Ash talks a lot about how the Longhorns are a “committed team and a connected team” and also about the process of accountability that his players have brought to their work on and off the field.
“As a new staff we were not around our players very long before we were shut down, and we didn't get a ... you know ... a great opportunity to really connect with our guys,” he said. “We've had to do it through the computer, and I think we had a good plan.
“It's one thing to go through Zoom meetings and teach them the Xs and Os, and it's another for them to get out and actually perform it, to react to the different things and do it fairly quickly.”
While Ash was hesitant to point out the performances of specific players, he did respond when asked about the progress of the team’s freshmen.
“I'm really pleased with our overall freshman class on the defensive side of the ball, from the front to the linebackers to the back end,” Ash said. “We have several guys that I think are going to contribute to our football team, whether it be on defense or on special (teams). They've got a bright future, and hopefully we can get them game ready sooner than later.”

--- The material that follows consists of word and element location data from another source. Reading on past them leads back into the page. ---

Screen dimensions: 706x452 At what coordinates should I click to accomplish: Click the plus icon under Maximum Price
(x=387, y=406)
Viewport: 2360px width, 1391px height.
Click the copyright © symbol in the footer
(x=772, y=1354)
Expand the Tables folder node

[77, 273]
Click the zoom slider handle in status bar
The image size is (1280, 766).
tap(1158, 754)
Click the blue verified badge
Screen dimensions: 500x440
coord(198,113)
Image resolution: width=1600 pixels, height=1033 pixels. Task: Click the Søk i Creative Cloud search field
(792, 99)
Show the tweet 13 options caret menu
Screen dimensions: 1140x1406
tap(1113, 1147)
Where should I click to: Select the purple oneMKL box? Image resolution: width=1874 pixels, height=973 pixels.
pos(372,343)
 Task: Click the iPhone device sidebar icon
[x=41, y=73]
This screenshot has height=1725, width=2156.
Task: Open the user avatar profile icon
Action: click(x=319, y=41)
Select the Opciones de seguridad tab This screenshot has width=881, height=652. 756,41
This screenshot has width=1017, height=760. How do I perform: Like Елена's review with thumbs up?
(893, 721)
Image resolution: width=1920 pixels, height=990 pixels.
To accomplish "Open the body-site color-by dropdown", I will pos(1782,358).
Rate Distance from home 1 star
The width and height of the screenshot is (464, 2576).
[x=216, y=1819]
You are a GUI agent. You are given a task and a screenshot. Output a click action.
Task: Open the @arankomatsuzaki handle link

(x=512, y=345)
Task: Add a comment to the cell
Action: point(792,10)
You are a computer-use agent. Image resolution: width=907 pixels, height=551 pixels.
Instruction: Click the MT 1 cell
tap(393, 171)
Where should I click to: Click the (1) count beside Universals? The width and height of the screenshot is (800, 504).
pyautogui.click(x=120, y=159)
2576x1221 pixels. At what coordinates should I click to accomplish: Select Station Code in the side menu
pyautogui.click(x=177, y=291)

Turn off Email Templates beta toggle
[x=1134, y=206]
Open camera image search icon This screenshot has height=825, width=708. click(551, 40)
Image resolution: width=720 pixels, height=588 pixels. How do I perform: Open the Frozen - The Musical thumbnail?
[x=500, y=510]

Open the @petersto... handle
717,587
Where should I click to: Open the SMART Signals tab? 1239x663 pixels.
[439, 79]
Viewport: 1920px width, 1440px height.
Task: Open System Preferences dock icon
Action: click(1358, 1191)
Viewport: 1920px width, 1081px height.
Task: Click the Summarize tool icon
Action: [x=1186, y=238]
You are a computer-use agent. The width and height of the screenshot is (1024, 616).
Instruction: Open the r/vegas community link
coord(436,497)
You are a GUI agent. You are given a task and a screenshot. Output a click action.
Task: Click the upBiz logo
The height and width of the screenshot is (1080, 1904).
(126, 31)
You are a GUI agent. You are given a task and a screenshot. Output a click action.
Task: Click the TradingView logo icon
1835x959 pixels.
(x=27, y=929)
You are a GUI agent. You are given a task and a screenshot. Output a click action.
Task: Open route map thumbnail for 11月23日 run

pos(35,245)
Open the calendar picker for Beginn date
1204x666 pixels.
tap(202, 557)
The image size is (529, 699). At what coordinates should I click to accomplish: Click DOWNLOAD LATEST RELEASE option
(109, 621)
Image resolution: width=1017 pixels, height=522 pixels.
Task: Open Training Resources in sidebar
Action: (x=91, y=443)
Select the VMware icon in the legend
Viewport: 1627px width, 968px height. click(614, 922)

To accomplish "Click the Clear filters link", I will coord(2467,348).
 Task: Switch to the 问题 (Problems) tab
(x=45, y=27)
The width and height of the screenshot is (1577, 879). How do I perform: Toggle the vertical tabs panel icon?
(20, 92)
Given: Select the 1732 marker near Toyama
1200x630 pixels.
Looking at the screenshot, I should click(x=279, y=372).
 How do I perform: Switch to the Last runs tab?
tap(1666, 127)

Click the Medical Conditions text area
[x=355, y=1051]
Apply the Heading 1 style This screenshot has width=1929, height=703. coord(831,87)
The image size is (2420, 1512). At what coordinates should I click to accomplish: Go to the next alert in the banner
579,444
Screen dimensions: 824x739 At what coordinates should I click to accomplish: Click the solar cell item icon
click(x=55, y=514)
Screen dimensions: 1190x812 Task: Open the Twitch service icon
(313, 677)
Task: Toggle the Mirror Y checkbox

Other items addressed by Ash on Tuesday included:
- An evaluation by the defensive coordinator, given begrudgingly, of junior Joseph Ossai’s progress at rush defensive end. “Joe’s in a different position than what he played last year. I think the ball game against Utah (Texas’ win in the Valero Alamo Bowl) probably showed some signs of what his future look like. We're very excited about Joseph. We’re going to expect him to make a lot of plays and he’s a guy we're going to lean on both in the run game and in the pass game. He’s got big play potential. I like where he's at, and he really likes what we're doing with him.”
- A confirmation of where Ash will coach from on game days. “My plan is to coach from the field. Until I become a head coach I'd never been on the field, I'd been in the press box, my whole career. We’re putting people in the right place with the right eyes on game days to get the right information. Right now, for me and our staff, it would be best served for me to be on the sideline.”
- A note or two about the different tackling techniques the Longhorns are learning in the preseason. “Our tackling system and style is different than what they've been used to. Without any invested reps during spring that was a concern, but I feel pretty good about where we're at right now. We didn't really rethink how we teach tackling. We had to rethink about how we could get the reps that we needed to improve our tackling – that was probably the biggest conversation piece that we had.”